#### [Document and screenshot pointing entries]
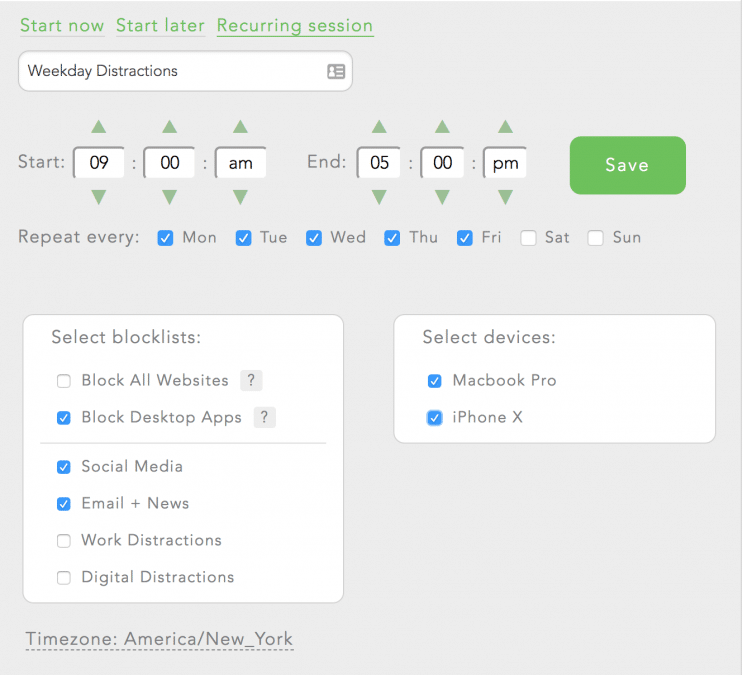Decrease the end minutes with down arrow
The image size is (743, 675).
tap(442, 198)
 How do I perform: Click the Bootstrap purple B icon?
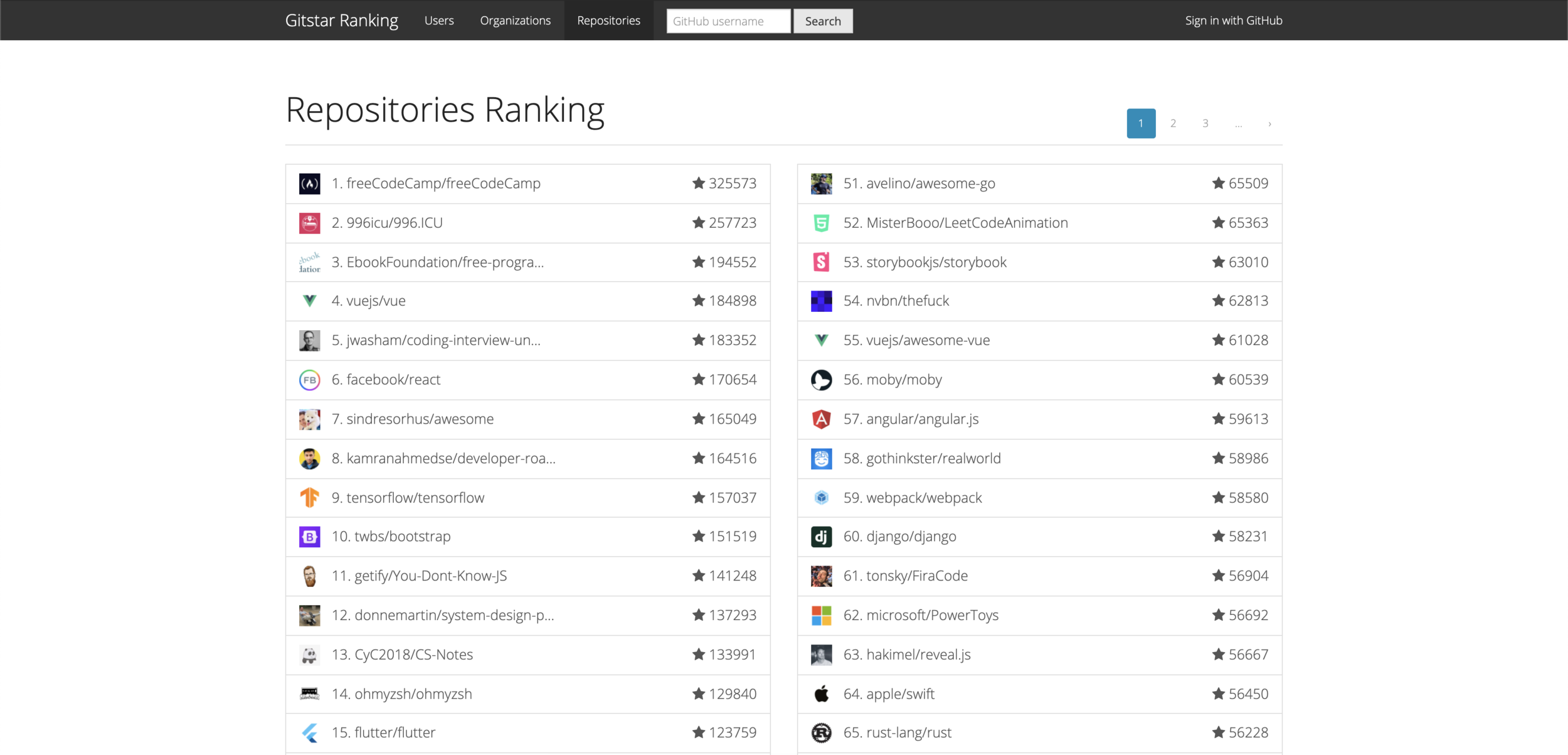click(309, 537)
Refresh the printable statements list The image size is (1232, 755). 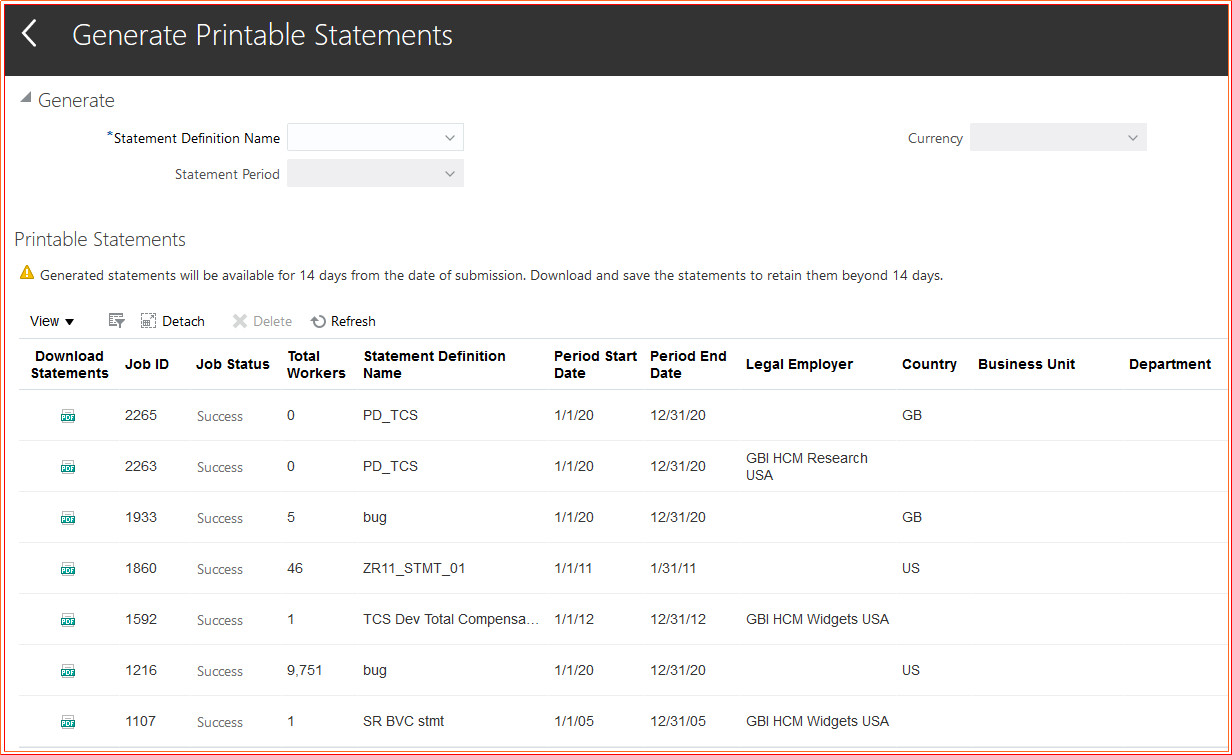click(x=343, y=321)
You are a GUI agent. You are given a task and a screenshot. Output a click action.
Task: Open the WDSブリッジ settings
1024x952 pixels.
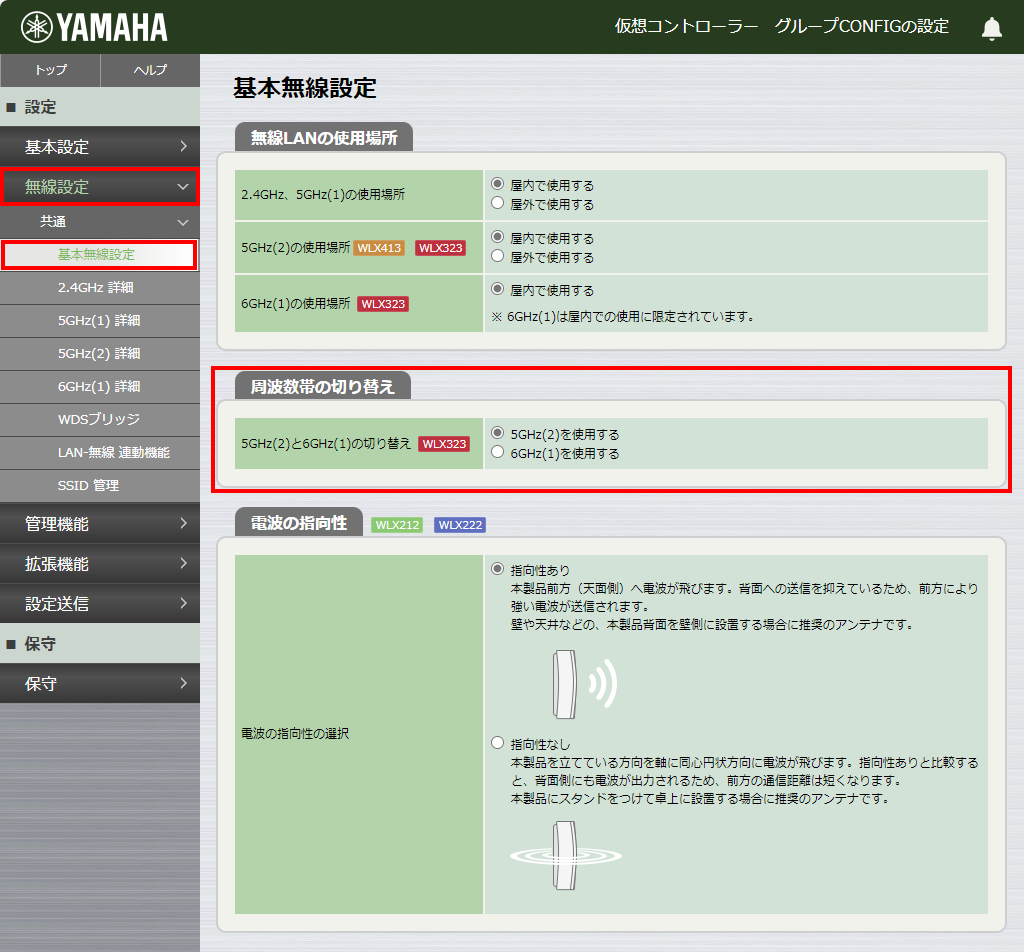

#### [SET EXERCISE]
Rewrite the listing from the line that has "You are a GUI" through the end, with "click action" replaced by "tap action" and everything else unchanged. Omit the pictures from your answer.

#### [WORKED SOLUTION]
You are a GUI agent. You are given a task and a screenshot. Output a tap action.
Task: Open the WDSブリッジ settings
1024x952 pixels.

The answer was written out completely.